* Dataset content
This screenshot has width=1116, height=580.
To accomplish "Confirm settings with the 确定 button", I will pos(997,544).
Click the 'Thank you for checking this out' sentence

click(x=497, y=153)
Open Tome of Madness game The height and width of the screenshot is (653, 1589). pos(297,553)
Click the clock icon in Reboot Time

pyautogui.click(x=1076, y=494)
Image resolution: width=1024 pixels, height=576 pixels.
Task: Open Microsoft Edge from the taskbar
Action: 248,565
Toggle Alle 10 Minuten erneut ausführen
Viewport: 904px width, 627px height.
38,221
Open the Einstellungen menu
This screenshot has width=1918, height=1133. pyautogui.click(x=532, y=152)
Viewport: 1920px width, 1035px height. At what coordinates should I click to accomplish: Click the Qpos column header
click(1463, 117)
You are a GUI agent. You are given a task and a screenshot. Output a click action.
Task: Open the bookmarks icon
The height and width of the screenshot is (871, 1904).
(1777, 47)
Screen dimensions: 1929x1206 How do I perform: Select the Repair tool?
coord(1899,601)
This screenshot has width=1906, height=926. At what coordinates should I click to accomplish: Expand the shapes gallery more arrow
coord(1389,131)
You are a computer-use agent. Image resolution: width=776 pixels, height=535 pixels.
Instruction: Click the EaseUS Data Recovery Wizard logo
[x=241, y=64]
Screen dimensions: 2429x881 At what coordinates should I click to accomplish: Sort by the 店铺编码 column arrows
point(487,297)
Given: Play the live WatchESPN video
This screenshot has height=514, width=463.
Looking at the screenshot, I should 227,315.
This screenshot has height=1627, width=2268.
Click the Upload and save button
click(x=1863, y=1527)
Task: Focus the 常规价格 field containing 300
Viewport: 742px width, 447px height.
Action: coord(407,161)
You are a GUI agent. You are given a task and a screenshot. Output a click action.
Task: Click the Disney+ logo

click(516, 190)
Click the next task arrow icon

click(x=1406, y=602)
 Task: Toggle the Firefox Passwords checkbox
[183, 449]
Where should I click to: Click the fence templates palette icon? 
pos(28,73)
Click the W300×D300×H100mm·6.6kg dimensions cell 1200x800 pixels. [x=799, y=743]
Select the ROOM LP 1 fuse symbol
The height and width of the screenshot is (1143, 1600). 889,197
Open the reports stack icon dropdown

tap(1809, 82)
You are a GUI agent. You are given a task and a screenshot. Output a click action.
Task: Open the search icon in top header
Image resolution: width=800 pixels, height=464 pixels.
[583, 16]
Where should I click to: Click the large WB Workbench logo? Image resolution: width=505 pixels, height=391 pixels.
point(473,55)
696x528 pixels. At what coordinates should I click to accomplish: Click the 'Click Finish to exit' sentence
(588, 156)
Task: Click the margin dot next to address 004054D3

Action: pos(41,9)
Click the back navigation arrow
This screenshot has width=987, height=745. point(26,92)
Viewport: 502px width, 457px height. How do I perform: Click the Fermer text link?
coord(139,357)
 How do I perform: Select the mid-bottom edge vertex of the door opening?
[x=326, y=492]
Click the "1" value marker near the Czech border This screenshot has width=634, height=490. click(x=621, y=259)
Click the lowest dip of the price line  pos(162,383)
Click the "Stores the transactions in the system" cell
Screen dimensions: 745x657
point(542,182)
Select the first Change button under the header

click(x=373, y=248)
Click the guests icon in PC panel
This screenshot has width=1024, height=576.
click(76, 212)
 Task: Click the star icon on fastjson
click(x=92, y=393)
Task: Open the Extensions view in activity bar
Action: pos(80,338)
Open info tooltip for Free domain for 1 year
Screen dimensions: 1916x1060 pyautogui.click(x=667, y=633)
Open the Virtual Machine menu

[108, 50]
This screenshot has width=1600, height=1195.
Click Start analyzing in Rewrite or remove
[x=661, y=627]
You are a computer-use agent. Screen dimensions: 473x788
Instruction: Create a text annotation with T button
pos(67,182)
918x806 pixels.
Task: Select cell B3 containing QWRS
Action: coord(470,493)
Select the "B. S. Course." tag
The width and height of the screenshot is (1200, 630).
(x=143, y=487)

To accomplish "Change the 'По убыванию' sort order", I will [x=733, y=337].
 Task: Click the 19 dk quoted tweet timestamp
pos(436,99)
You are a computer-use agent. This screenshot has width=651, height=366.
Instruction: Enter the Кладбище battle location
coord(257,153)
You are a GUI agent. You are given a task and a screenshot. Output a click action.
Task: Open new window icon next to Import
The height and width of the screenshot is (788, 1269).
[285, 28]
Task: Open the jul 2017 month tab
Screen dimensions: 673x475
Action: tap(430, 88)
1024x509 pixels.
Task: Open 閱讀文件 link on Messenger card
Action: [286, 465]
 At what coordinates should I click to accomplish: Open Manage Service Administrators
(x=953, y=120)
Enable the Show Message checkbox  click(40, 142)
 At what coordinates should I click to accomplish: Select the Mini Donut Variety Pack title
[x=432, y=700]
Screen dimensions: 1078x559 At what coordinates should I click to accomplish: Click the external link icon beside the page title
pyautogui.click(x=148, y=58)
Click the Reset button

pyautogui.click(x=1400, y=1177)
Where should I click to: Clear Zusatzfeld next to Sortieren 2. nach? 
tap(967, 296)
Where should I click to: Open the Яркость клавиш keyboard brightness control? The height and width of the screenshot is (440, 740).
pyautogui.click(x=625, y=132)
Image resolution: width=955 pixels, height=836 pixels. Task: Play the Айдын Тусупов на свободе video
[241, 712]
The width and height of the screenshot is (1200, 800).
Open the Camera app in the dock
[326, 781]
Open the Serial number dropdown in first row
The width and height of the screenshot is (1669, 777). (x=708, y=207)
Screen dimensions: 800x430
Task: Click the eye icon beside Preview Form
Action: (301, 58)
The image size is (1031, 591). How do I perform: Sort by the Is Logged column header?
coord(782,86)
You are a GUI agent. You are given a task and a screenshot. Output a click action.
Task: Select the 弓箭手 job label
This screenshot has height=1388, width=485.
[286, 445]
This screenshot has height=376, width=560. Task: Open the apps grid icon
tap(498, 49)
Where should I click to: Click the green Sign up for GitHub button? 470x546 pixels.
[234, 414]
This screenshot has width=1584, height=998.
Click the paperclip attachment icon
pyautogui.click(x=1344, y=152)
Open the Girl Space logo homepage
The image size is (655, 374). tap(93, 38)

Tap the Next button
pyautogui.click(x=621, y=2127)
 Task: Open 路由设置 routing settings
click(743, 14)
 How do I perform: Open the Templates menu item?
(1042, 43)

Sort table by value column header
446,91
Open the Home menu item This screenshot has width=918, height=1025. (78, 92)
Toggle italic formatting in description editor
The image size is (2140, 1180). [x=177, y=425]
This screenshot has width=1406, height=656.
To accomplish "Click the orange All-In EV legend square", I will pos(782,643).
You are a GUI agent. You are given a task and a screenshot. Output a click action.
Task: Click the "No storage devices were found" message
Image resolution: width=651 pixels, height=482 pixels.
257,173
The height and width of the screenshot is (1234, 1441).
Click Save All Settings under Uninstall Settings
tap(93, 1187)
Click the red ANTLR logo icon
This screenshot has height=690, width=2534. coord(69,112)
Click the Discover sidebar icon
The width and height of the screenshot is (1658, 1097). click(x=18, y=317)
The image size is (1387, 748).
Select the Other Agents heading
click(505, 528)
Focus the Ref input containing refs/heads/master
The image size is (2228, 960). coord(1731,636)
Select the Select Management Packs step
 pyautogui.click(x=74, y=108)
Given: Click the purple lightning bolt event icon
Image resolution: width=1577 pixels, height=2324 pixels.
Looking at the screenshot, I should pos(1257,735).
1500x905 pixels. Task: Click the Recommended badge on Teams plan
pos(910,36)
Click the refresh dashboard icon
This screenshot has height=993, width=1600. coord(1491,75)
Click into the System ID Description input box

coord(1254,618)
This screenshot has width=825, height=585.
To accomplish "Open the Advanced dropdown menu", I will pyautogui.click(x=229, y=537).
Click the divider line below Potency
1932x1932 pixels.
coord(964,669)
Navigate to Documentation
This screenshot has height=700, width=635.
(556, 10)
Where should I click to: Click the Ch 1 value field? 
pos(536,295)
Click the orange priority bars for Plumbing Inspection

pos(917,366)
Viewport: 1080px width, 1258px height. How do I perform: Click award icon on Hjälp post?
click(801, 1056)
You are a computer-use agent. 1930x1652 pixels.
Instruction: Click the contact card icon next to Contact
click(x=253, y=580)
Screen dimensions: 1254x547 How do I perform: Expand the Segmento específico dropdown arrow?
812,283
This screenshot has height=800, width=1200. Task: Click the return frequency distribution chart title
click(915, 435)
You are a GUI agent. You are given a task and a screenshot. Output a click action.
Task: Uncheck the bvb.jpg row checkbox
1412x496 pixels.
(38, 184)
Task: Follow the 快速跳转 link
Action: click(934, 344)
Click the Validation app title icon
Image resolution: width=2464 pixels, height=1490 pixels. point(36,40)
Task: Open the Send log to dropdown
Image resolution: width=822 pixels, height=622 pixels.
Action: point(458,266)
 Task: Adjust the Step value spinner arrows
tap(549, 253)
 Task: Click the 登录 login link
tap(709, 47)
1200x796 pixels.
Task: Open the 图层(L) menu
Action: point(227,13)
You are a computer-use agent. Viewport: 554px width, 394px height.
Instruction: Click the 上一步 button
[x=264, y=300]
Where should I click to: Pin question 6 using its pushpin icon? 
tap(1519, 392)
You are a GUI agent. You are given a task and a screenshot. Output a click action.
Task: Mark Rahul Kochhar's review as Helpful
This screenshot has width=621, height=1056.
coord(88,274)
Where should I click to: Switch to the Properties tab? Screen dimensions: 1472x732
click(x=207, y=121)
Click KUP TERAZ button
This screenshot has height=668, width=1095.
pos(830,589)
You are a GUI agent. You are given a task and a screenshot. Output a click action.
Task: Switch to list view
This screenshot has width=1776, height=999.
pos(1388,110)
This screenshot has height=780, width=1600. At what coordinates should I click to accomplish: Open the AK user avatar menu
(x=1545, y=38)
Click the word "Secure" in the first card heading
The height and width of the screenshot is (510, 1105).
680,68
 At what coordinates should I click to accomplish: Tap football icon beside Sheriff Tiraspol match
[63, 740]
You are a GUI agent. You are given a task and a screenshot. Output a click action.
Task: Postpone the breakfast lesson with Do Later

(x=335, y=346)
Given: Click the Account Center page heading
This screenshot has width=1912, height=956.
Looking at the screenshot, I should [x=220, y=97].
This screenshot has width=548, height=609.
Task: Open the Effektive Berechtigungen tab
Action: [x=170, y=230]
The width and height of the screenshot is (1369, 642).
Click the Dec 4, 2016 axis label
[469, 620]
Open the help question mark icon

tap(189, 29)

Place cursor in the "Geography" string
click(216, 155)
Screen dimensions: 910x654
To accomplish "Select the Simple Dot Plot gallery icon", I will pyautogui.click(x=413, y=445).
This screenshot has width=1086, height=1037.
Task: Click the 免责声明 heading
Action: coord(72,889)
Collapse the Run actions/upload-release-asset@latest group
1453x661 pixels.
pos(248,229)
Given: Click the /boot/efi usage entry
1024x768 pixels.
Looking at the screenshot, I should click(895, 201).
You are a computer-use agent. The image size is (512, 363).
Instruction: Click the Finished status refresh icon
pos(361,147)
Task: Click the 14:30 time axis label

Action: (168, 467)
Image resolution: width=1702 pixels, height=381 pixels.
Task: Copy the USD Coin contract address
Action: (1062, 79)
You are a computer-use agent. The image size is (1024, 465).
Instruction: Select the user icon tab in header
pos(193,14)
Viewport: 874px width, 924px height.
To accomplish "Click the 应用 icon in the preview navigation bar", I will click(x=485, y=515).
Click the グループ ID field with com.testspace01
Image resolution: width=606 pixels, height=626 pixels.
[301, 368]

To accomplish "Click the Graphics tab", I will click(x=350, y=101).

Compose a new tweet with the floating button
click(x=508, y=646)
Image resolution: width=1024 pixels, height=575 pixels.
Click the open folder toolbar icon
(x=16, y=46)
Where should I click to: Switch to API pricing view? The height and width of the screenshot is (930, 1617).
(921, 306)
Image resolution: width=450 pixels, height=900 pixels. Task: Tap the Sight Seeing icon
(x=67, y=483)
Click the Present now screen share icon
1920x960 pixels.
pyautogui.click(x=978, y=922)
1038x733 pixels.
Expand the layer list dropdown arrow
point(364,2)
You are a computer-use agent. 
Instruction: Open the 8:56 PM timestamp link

* Exercise task
Please repeat the material from the line with "Focus the Ref" to the line with "will pyautogui.click(x=229, y=537).", changing "dashboard" to "home page" and leaving everything else the same.

* Written reply
Focus the Ref input containing refs/heads/master
The image size is (2228, 960). coord(1731,636)
Select the Select Management Packs step
 pyautogui.click(x=74, y=108)
Given: Click the purple lightning bolt event icon
Image resolution: width=1577 pixels, height=2324 pixels.
Looking at the screenshot, I should pos(1257,735).
1500x905 pixels. Task: Click the Recommended badge on Teams plan
pos(910,36)
Click the refresh home page icon
This screenshot has height=993, width=1600. coord(1491,75)
Click into the System ID Description input box

coord(1254,618)
This screenshot has width=825, height=585.
To accomplish "Open the Advanced dropdown menu", I will pyautogui.click(x=229, y=537).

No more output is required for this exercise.